Fill a clean bucket 1/2 full with water. Ensure there is no dirt or dust in the bucket. If the bucket is dirty, rinse it several times before committing to use the water inside.
Add 1 lb. of nonchlorine shock to the water. Do not pour granules of shock into the bucket and then add water.
Stir the granules into the water with a mixing stick. The handle of a pool net works well to mix the water and the shock.
Pick up the bucket and walk around the pool. Pour small amounts of the shock solution into the pool as you walk around.
Repeat the mixing and pouring process. Continue until you have used the appropriate amount of shock treatment for your pool as indicated by the manufacturer's instructions. For normal sanitation it is usually recommended to use 1 lb. per 10,000 gallons of water. If the water is cloudy you may use up to 2 lb. per 10,000 gallons of water.
Wait 15 minutes before swimming.
Open the package containing nonchlorine shock. Generally, nonchlorine shock comes in a large bag.
Scoop between 1/2 and 1 lb. of nonchlorine shock into the pool. Do not use more than 1 lb. in one place. As you scoop it into the pool, scatter it so it dissolves faster.
Take three steps forward. Scoop between 1/2 lb. and 1 lb. of shock into your pool, using the same method you used with the first scoop.

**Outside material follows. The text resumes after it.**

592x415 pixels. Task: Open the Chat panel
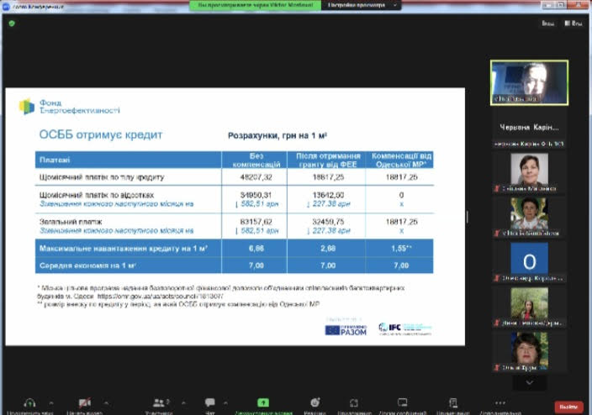[x=209, y=402]
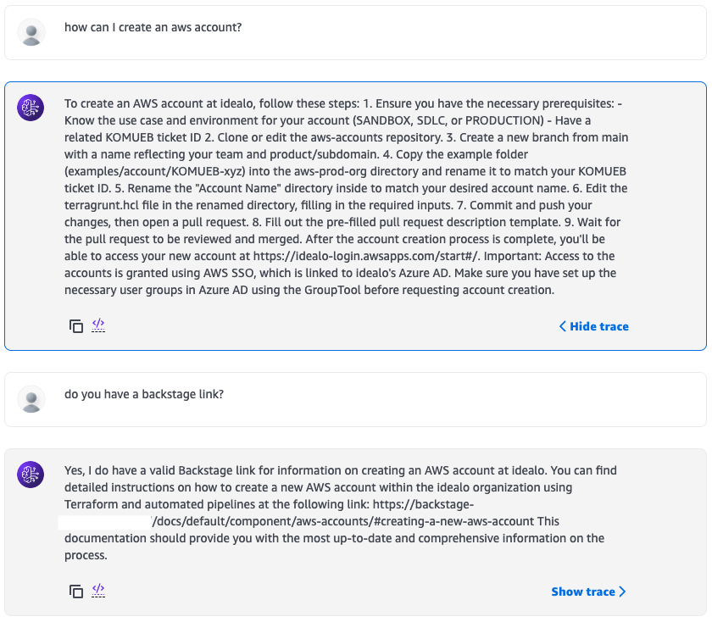Click the chevron left of Hide trace
Image resolution: width=712 pixels, height=622 pixels.
pos(562,325)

Step forward again, scooping the same amount of nonchlorine shock into the pool. Continue this process until you have used the appropriate amount of shock treatment for your pool as indicated by the manufacturer's instructions.

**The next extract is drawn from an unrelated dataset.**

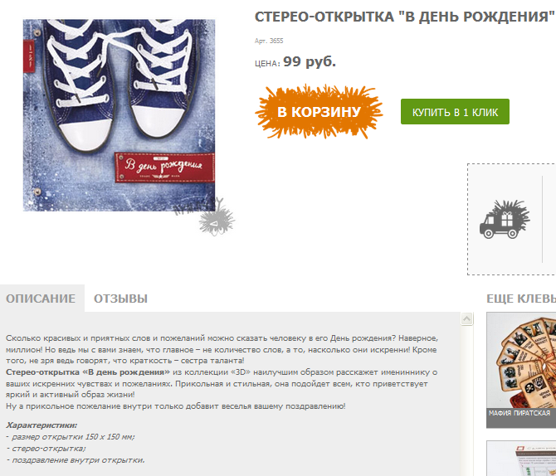Click the red В день рождения label on card
Image resolution: width=556 pixels, height=476 pixels.
(x=164, y=168)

Wait 15 minutes after the shock dissolves before swimming. It generally takes less than five minutes for shock to dissolve.
Things You Will Need
- Potassium peroxymonosulfate (non-chlorine shock)
- Mixing stick
- You may use non-chlorine shock to clear your pool because you want to swim without waiting 8 hours even if you normally use chlorine; however, you should return to your normal chlorine shock routine within 24-48 hours.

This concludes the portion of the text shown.